Originally conceived as a labyrinthine installation in which cartoons guided the visitor, it seemed impossible to translate that proposal onto paper, but Max demonstrates that his long career was born from continuous experimentation with the language of comics. It translates three-dimensionality into a classic “follow the adventure” where the action becomes pure slapstickin the dynamism and movement that take Coll’s legacy to bring it to the present, but without ever giving up a reflection that runs parallel and always transcends.

Here where I am

María Castro Hernández and Tyto Alba

Astiberri2025. 120 pages. 18 euros

Recovery of the story of a survivor of the Quinta del biberón in the battle of the Ebro, which successfully combines the voice of the protagonist with the current perspective of a teenager. Castro and Alba create a powerful anti-war speech that does not fall into the trap of equidistance, thanks to a first-person story that realistically narrates the infinite absurdity of that horror that becomes a daily experience, but read from the present of a person who today is the same age as the one who resignedly accepted a death that seemed inevitable.

My friend Kim Jong-un

Keum Suk Gendry-Kim

Translation by María Rosario Albarracín. Tank graphics2025. 288 pages. 23.65 euros
In Catalan: El meu amic Kim Jong-un. Translation by Yasmine Bonjoch. Tank graphics2025.

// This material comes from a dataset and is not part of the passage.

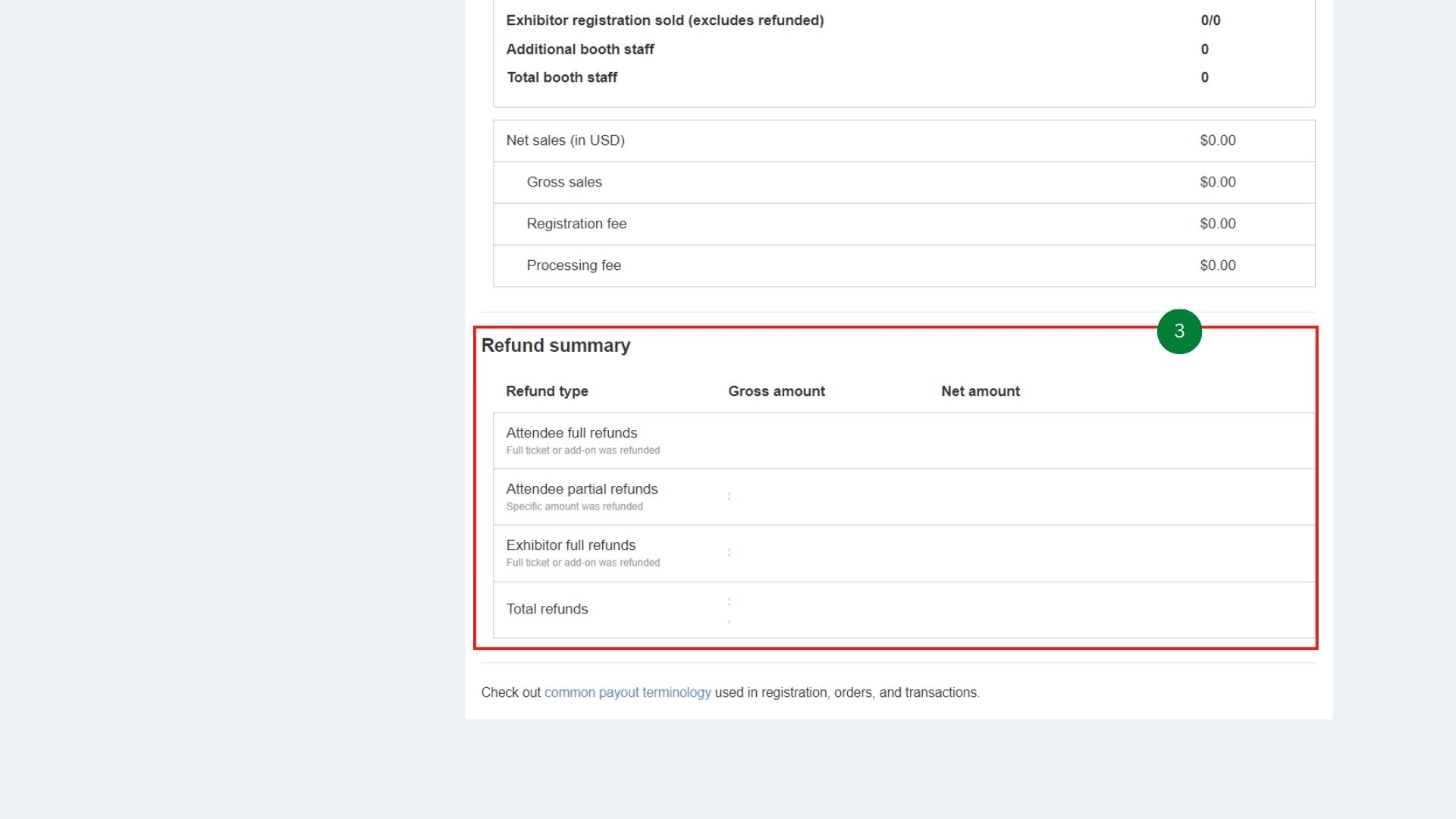
Task: Click the Registration fee row label
Action: pos(576,224)
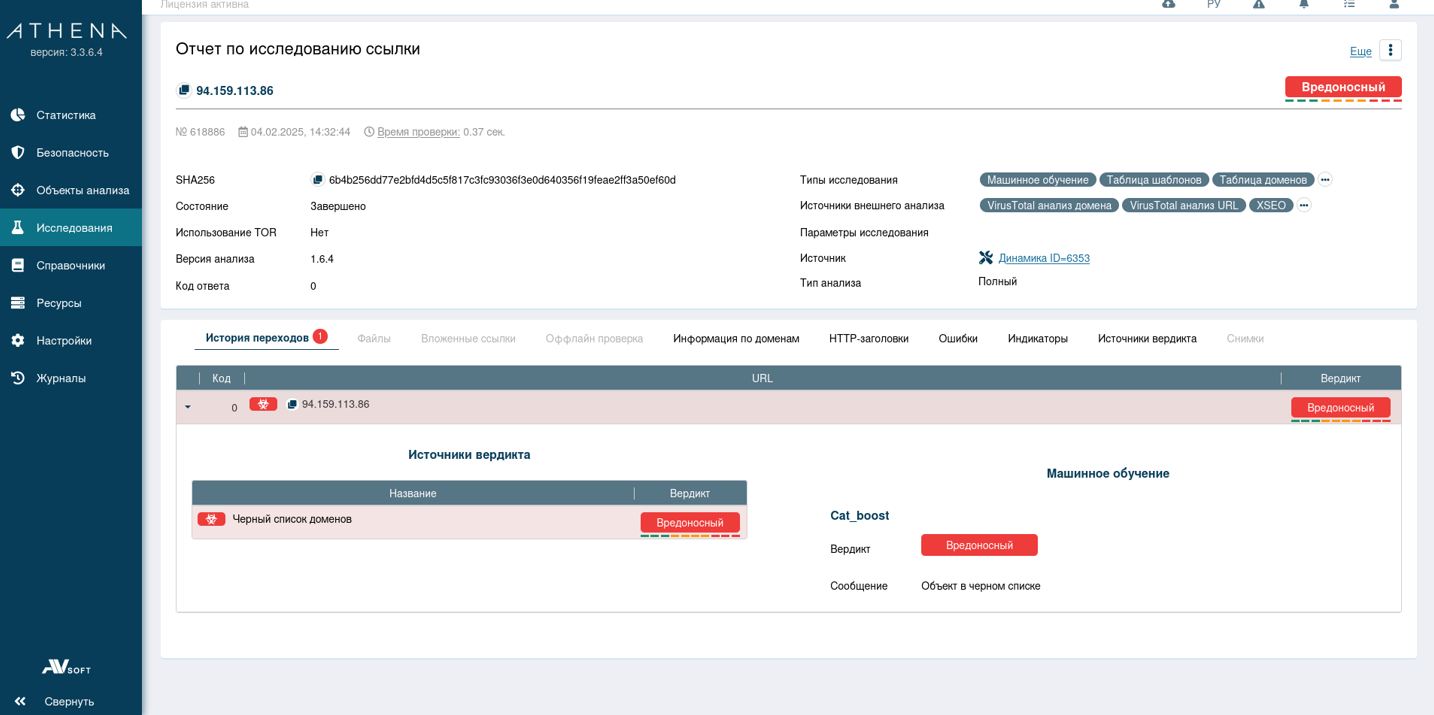Copy the IP address in the report header

pos(184,91)
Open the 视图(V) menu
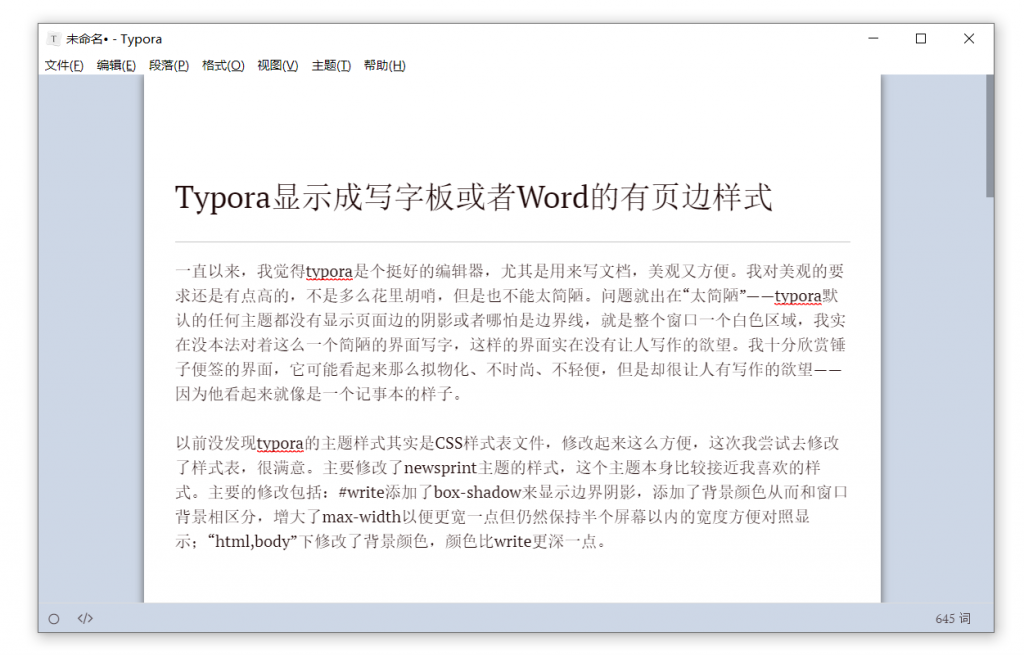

The Korean author of reputable works such as Grass OR The wait In his latest graphic novel, he embarks on the thorny task of drawing the biography of Kim Jong-un, the North Korean dictator. A complex task in that story which has been completely rewritten to praise or demonize a figure who becomes more of a character than a human being, which allows the artist to create in parallel a suggestive reflection on the evolution of his country and of a society grown in constant confrontation and fear of war, both from internal reality and from world politics.

Bald

Tereza Drahoňovská and Štěpánka Jislová

Translation by Katerina Valentova. Graphic swath2025. 128 pages. 7.90pm. Also in Catalan

Social stereotypes have defined hair as an instrument of control over women, from punishment to the imposition of an aesthetic norm, which causes alopecia accepted in men as a symbol of masculinity to become an insurmountable stigma for women. Starting from the screenwriter’s personal experience, Calva explores the path of accepting the disease not as resignation, but as a reclamation of an identity that cannot be dictated by exclusive norms, playing with the graphic symbolism of the absence of hair as a narrative key to a highly evocative work.

Brunnhilde in the Silver

Rigol Genes

Apa Apa cartoon2025. 160 pages. 22.90 euros

Brunilda is pure theatre, a surreal reflection that goes from Godot to Pirandello, which breaks the figure of the demiurge so that the spectator can decide on a proposal that is as surprising as it is suggestive. Rigol begins by playing with everyday absurdity which, transferred onto the stage and backstage of the theatre, forces us to consider fictions as multifaceted forms of a reality that can never be represented in its entirety, which ends up following the paths of a script that seems predetermined in our existence but which, perhaps, can be rewritten by a skilled spectator.